As she explains it, the very outcomes of unrest in 1967 cripple Detroit today; nationally the civil rights movement birthed the war on crime and mass incarceration.
In the summer of of 1967 Detroit erupted in rebellions as a response to years of unmitigated police brutality that hit its apex following a zero-tolerance raid on a popular African American after-hours bar. Five years later, the city elected its first black mayor, Coleman Young, who ran for the position on a platform promising to alleviate strains between the police and the city’s black citizens. Within months of taking office, Young disbanded the department’s contentious plain clothes tactical squad S.T.R.E.S.S (Stop the Robberies, Enjoy Safe Streets). Then-police commissioner John F. Nichols credited S.T.R.E.S.S. with reducing robberies by 15 percent, while the NAACP and Rep. John Conyers pointed to the squad's killing of 22 residents over an 18-month period and arrest of hundreds without cause.
Young’s elimination of S.T.R.E.S.S was celebrated by many Detroiters — as was his introduction of a hiring system that aimed to diversify the majority-white force — it, however, was not the end of a tense relationship between police and citizens. Just as black Detroiters were relishing in the outcomes of the 1967 uprising — a black mayor, a sign of power in local government — the federal and state government planted roots for the War on Drugs and Crime that would build a penal system that sociologist Alice Goffman describes in her book On the Run: Fugitive Life in an American City as having “no historic precedent or international comparison.”
In 1968, for example, one year after the rebellion, President Lyndon B. Johnson created the Law Enforcement Administration to "improve and strengthen law enforcement." In order to get federal funds, departments had to show they had a crime problem. It was during this time, according to Thompson, that the inner city became more criminalized and Detroit, specifically, became viewed as a hot spot for this War on Drugs and Crime.
Fast-forward a couple decades — and numerous new punitive legislative measures — and Michigan’s prison population has ballooned by 538 percent — from 7,834 people behind bars in the 1970s to 42,940 in 2011.
"The war on crime and war on drugs eclipsed the gains of the civil rights movement,” Thompson tells MT. “It doesn’t matter if you’re a black police officer, or Latino police officer or male or female, you have a job to do and that job is to wage the war on drugs — to have a certain amount of policing presence in the community and a certain number of arrests."

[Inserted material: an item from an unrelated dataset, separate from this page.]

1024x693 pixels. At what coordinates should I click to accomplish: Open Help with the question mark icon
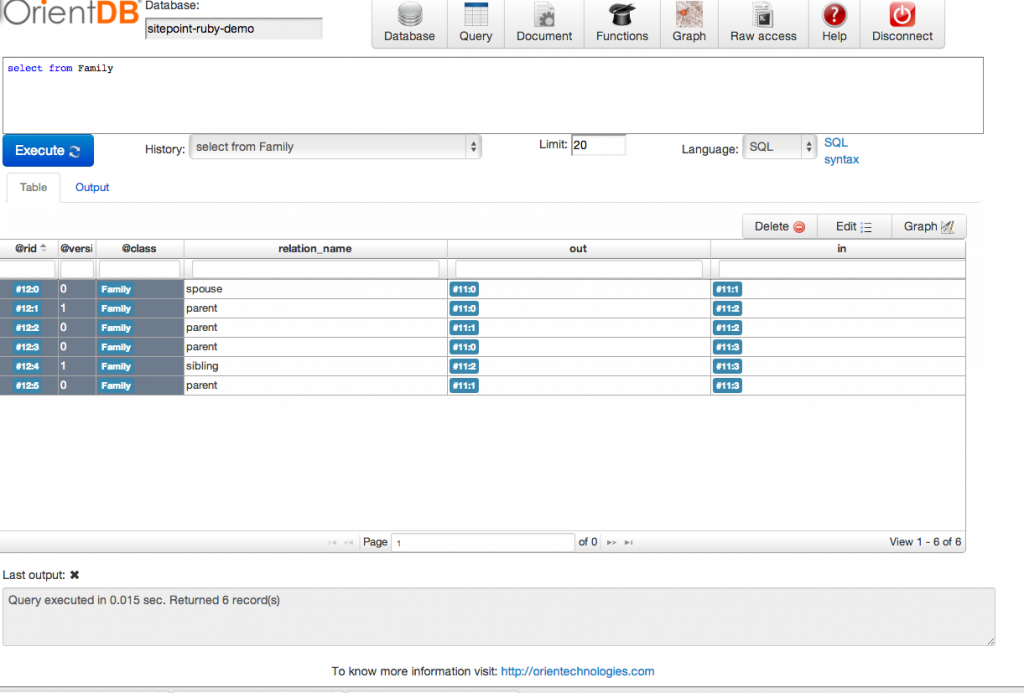pos(834,16)
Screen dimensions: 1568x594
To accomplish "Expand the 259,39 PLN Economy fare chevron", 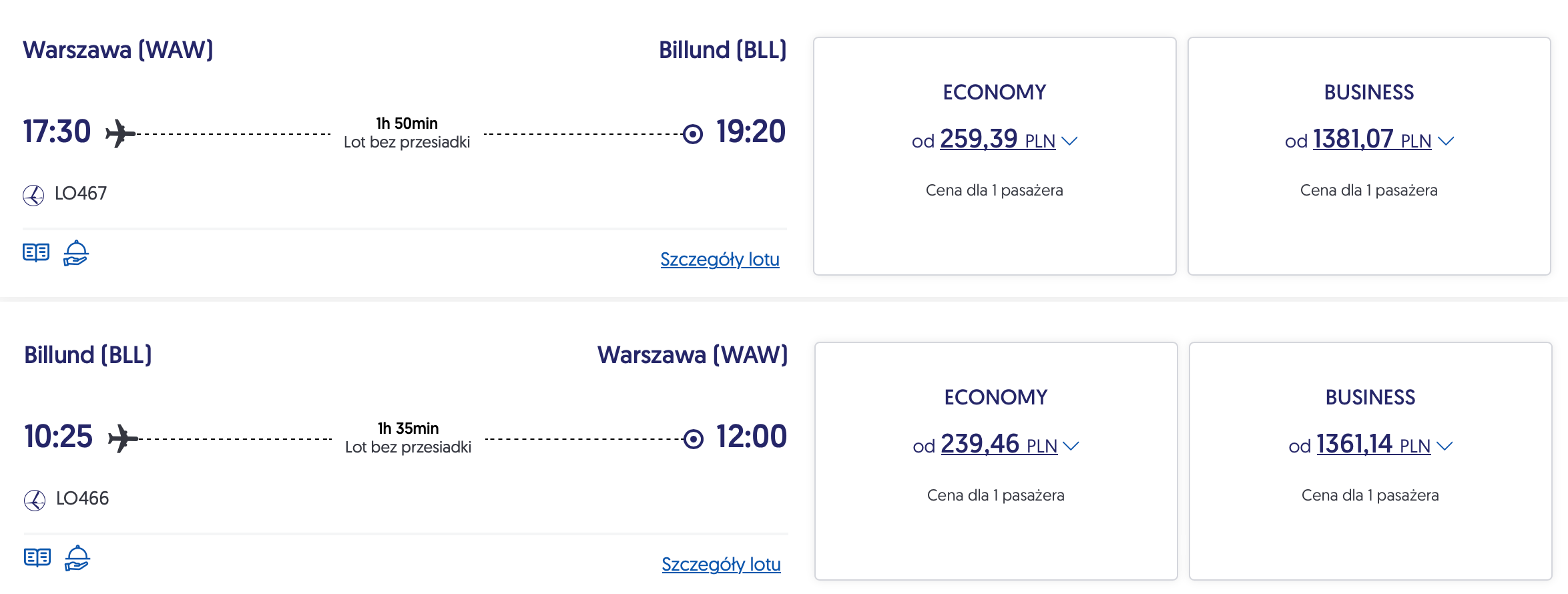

For Michiganders the outcome of this punitive system has been traumatizing, and as the Annie E. Casey report points out, little focus has been paid to the most vulnerable members of society being affected by these policies: kids.
"For children and families, incarceration is not a one-time event but a daily reality that lasts well beyond a jail sentence or prison term," write the authors of the report.